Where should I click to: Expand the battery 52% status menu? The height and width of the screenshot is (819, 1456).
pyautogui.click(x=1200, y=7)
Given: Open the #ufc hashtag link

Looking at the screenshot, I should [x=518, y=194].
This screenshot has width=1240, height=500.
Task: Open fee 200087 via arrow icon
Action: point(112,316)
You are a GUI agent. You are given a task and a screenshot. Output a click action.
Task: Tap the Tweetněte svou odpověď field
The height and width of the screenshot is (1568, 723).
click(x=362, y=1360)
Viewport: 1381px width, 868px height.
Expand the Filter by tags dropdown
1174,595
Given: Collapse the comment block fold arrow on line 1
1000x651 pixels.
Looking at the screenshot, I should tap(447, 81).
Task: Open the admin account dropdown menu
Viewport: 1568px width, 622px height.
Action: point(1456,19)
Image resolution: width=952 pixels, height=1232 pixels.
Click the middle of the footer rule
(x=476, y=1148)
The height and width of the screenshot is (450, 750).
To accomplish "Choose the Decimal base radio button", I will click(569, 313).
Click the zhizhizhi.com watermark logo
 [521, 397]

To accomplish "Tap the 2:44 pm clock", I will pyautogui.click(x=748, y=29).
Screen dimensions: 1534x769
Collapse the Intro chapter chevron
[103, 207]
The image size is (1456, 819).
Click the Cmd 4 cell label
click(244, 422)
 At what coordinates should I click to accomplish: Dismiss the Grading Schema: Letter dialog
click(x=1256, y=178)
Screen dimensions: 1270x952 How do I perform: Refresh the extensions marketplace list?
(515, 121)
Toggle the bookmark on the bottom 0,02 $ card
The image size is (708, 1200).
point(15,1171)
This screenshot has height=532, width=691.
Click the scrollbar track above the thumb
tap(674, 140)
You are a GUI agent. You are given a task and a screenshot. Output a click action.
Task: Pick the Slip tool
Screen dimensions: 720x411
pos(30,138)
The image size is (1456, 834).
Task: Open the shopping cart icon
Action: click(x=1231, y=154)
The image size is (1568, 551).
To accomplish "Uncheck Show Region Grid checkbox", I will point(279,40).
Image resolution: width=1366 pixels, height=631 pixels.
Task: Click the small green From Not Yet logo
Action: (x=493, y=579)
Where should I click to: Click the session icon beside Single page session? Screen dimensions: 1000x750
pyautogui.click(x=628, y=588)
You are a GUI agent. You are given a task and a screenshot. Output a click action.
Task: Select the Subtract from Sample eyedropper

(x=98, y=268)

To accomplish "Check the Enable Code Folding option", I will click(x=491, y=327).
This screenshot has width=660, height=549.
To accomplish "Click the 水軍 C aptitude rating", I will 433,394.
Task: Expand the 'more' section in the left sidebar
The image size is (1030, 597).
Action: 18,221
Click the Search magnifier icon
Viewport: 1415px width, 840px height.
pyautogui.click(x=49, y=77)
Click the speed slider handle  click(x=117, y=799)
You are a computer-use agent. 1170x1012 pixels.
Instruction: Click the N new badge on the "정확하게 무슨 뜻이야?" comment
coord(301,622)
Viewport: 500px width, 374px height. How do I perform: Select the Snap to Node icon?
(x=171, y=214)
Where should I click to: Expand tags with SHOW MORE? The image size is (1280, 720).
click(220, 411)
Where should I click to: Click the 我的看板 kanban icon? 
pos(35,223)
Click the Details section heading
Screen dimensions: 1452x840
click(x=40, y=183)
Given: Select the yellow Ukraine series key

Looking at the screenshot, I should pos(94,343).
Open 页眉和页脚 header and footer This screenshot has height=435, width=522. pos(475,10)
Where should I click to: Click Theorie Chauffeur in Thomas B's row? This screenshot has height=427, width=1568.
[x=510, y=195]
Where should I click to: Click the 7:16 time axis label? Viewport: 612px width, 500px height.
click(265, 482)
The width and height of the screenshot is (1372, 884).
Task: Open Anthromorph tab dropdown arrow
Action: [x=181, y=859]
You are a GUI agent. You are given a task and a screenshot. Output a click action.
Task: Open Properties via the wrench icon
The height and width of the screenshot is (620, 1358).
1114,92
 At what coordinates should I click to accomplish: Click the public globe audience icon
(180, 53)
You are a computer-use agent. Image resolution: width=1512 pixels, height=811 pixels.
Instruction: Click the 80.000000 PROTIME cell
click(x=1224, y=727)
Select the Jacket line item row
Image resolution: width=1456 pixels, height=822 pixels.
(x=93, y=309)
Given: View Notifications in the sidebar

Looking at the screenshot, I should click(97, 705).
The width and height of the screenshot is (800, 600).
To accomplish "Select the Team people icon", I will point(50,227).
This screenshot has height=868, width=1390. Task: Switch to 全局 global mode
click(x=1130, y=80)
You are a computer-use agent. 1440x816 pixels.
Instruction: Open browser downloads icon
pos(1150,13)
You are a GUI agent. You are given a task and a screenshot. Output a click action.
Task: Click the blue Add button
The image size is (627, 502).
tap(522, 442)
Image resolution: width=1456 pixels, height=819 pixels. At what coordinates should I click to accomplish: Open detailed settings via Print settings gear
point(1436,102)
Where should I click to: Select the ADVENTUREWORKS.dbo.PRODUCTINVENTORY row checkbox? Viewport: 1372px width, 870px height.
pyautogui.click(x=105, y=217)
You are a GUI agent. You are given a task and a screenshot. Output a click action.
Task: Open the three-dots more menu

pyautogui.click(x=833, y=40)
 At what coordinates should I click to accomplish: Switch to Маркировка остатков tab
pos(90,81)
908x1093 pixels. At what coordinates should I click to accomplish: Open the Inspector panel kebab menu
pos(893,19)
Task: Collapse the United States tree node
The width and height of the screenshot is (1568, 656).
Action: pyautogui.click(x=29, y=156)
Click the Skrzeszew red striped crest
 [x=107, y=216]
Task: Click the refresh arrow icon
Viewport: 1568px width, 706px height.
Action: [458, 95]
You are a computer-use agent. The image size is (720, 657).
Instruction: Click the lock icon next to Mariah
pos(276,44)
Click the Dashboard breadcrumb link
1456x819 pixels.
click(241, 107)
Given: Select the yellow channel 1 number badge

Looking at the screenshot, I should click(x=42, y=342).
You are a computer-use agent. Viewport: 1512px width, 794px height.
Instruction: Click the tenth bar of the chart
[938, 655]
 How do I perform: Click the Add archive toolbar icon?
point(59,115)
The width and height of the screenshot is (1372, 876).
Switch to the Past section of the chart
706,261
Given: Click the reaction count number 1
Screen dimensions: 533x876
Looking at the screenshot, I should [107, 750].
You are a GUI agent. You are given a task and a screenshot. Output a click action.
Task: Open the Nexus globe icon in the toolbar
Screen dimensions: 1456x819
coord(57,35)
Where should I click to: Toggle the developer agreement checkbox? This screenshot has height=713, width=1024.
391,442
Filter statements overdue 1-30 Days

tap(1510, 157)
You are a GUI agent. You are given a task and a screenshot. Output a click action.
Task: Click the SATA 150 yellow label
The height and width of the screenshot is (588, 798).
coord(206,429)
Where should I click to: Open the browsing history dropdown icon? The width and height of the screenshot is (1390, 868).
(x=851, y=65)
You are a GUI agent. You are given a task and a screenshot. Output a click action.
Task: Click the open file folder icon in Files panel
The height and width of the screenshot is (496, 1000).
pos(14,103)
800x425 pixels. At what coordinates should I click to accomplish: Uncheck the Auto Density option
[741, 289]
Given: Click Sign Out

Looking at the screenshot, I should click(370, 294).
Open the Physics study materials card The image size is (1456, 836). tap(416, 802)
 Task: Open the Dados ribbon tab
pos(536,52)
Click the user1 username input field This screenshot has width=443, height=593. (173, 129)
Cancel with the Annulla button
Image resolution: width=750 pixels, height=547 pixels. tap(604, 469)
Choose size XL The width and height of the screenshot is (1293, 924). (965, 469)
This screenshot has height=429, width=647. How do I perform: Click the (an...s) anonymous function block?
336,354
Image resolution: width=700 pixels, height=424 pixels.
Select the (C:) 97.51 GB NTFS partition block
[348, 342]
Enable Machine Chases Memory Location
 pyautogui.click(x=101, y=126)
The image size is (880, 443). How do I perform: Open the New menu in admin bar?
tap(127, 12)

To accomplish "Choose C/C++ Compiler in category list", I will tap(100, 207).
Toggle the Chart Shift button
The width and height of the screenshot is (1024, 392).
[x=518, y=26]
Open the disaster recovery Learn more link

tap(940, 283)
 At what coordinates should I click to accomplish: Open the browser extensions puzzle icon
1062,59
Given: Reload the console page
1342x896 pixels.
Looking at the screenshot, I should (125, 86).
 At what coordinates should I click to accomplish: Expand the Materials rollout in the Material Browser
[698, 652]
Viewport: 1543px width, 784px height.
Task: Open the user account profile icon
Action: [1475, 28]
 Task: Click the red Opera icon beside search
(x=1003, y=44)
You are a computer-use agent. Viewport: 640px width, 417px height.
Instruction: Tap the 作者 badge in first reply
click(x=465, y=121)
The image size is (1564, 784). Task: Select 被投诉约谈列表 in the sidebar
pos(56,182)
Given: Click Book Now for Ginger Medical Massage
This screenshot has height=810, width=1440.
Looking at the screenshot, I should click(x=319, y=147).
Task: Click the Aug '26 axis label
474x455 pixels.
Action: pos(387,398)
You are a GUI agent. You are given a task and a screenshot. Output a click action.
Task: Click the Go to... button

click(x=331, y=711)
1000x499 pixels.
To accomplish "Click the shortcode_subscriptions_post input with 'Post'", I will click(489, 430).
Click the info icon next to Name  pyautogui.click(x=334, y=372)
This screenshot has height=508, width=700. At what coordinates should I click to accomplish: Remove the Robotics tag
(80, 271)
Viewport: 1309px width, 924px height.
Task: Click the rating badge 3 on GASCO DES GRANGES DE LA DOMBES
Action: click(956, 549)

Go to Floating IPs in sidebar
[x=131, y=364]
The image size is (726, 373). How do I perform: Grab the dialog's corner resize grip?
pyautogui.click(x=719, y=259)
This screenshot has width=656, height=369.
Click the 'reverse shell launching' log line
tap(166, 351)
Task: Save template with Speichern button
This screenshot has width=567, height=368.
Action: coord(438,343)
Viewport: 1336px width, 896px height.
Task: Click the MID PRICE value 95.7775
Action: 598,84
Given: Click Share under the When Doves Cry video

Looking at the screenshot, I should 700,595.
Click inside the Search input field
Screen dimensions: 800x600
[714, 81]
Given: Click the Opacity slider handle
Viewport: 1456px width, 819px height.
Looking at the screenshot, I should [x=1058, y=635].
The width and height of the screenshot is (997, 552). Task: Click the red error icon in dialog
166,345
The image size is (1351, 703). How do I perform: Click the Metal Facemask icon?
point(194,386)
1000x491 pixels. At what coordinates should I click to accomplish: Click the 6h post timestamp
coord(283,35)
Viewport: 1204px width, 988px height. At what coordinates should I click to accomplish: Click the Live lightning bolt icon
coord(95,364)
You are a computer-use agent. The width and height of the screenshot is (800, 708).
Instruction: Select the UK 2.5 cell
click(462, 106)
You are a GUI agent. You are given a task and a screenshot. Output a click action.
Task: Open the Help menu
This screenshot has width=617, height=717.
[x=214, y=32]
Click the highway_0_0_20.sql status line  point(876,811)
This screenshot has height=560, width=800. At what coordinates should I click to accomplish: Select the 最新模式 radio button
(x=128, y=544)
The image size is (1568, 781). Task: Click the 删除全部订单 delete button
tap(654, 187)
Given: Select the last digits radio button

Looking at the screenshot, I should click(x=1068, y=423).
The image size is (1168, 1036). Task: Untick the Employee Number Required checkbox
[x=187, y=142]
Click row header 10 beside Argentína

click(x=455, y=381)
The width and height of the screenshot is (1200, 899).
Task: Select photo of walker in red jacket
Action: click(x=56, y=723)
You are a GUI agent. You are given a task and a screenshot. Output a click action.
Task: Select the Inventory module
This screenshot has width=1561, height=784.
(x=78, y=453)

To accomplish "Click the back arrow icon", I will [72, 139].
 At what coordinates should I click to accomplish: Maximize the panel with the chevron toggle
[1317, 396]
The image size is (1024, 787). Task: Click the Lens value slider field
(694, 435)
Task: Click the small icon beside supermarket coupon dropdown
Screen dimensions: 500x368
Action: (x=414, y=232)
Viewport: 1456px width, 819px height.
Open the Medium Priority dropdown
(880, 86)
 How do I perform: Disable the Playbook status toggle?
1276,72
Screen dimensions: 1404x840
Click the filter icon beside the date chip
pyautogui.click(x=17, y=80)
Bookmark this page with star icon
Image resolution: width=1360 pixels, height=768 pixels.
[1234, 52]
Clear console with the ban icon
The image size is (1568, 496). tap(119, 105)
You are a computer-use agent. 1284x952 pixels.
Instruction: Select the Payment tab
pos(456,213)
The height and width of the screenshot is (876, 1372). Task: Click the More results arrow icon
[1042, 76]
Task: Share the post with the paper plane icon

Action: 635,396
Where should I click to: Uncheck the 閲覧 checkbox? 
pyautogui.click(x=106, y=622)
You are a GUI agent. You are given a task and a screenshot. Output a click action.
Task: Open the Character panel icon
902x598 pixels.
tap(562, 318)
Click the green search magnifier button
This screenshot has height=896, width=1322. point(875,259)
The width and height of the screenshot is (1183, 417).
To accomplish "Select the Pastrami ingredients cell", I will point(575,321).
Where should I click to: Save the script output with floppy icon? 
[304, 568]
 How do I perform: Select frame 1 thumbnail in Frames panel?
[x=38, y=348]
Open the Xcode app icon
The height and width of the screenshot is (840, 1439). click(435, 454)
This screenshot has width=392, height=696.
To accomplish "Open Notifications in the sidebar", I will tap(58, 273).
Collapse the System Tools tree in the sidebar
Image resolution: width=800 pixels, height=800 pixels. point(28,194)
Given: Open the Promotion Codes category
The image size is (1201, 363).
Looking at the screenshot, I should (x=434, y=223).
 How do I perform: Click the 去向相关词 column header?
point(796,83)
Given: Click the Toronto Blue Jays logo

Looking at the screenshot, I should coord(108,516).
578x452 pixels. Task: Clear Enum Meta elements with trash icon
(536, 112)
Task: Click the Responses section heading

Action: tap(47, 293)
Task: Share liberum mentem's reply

----------------------------------------

- _Exercise description_: Can you repeat the listing from the line with "The width and height of the screenshot is (1372, 876)." up to and including the line with "tap(1510, 157)", swapping "Past" for "Future" and leaving everything else unchanged?

- _Answer for the task_:
The width and height of the screenshot is (1372, 876).
Switch to the Future section of the chart
706,261
Given: Click the reaction count number 1
Screen dimensions: 533x876
Looking at the screenshot, I should [107, 750].
You are a GUI agent. You are given a task and a screenshot. Output a click action.
Task: Open the Nexus globe icon in the toolbar
Screen dimensions: 1456x819
coord(57,35)
Where should I click to: Toggle the developer agreement checkbox? This screenshot has height=713, width=1024.
391,442
Filter statements overdue 1-30 Days

tap(1510, 157)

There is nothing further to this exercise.